M. Rascol dit à ce sujet :

« Au lieu d’obéir à cette citation, je me rendis au cabinet du ministre, où je vis le général Hartung, qui me déclara que le ministre de la guerre n’avait pas été assigné « et que moi-même je n’avais qu’à être tranquille, puisque je n’avais fait que mon devoir ».

Cependant, il serait inexact de dire que la double assignation lancée par M. Laudet resta sans réponse.

Le malheureux père, qui s’obstinait à faire du tapage sur la mort de son fils et dont on ne devait plus espérer se débarrasser que par la force, fut arrêté et traduit devant un conseil de guerre.
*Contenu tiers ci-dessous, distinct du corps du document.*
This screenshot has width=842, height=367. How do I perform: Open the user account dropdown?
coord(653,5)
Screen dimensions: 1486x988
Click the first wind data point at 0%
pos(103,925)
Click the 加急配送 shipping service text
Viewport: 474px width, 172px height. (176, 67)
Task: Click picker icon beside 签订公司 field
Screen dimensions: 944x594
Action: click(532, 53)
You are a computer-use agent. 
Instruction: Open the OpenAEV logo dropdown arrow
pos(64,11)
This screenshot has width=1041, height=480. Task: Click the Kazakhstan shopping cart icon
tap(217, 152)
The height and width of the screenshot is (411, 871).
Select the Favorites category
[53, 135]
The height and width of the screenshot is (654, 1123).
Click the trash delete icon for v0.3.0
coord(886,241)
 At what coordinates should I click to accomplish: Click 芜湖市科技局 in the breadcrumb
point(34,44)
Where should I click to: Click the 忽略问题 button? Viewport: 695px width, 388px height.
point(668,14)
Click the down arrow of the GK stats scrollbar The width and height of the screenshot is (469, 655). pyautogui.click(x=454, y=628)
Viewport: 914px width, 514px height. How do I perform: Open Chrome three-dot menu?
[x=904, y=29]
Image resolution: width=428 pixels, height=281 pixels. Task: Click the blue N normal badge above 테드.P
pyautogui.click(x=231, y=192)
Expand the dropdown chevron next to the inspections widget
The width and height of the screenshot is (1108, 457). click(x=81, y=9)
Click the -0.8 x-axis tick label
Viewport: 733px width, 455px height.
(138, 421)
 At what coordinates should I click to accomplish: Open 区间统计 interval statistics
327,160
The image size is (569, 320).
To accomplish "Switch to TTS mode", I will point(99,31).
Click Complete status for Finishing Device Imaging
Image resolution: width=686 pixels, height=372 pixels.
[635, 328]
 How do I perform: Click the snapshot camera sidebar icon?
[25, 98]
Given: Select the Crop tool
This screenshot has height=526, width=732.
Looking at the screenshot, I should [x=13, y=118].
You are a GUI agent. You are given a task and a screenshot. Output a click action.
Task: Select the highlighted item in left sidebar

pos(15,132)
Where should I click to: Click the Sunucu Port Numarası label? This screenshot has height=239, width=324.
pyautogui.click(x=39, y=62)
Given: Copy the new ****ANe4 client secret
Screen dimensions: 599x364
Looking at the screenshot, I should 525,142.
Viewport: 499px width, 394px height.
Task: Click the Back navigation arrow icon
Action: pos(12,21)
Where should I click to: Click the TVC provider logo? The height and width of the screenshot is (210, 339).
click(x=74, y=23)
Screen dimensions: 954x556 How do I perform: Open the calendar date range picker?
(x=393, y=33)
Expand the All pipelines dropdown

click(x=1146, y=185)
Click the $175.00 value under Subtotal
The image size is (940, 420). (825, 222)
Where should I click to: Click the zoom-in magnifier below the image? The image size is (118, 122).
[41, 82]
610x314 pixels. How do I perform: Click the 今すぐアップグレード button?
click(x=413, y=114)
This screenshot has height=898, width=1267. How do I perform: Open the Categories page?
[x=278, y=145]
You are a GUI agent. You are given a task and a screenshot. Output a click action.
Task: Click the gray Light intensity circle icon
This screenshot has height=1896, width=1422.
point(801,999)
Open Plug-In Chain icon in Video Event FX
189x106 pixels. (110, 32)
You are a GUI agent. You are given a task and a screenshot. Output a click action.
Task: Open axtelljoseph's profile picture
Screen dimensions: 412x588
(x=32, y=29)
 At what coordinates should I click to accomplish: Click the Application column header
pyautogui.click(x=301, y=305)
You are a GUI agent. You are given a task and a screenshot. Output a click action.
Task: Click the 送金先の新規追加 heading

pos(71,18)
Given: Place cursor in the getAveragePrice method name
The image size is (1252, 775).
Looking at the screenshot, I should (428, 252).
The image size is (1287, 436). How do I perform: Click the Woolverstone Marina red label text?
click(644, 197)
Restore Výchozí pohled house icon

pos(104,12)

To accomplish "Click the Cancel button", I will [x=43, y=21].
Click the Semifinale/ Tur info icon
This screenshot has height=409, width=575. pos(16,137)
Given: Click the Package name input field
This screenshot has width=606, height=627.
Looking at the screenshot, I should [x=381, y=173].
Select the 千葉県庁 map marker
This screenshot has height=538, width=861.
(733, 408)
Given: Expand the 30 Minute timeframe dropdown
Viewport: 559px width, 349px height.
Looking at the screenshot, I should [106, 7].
On trouva un incident, comme il s’en produisait tant alors : on découvrit que deux de ses voisins, le dernier jour de la Commune, avaient été arrêtés ; que sous le coup de l’explosion de la cartoucherie Rapp, il avait eu contre eux un de ces soupçons qui naissent si vite au milieu de ces terribles catastrophes ; que sous l’influence de ces soupçons, il avait été trouver le commissaire de police de la Commune et avait insisté pour qu’il gardât les deux suspects ; qu’ils avaient, tous deux, en effet, été retenus pendant quelques heures[1]… et le 12 septembre 1874, plus de trois ans après la fin de la Commune, l’ingénieur civil Laudet, l’inventeur récompensé par une pension de la Ville, l’homme dont le général Ménibus certifiait « qu’il avait rendu des services réels et manqués à la cause de l’ordre », et que c’était « un homme probe et des plus honorables », l’homme qui, le lendemain de la victoire, au plus fort des dénonciations, rentrait en communication pour ses fonctions avec l’autorité régulière sans que cela soulevât une difficulté, l’homme contre lequel pendant deux ans et demi on n’avait trouvé aucun grief, puisque dans ce temps de condamnations faciles et de réaction impitoyable, on n’avait ordonné contre lui aucune poursuite, malgré tout le bruit qu’il faisait… le 12 septembre 1874, dis-je, Georges Jean-Baptiste Laudet était condamné par le 4e conseil de guerre, séant à Paris, sous la présidence du lieutenant-colonel Bergeron, à cinq ans de travaux forcés pour arrestation et séquestration.

Crime de droit commun.

Le lecteur remarquera la date. On attendit le coup du 24 mai et le gouvernement d’ordre moral pour se débarrasser de lui.

M. de Cissey put être assuré, dorénavant, de ne plus recevoir de lui d’impertinentes citations.

Je recommande à M. Casimir Périer ce spécimen de criminel de « droit commun » de 1871.

  1. Du moins, ce sont les allégations des accusateurs contre lesquelles M. Laudet proteste énergiquement.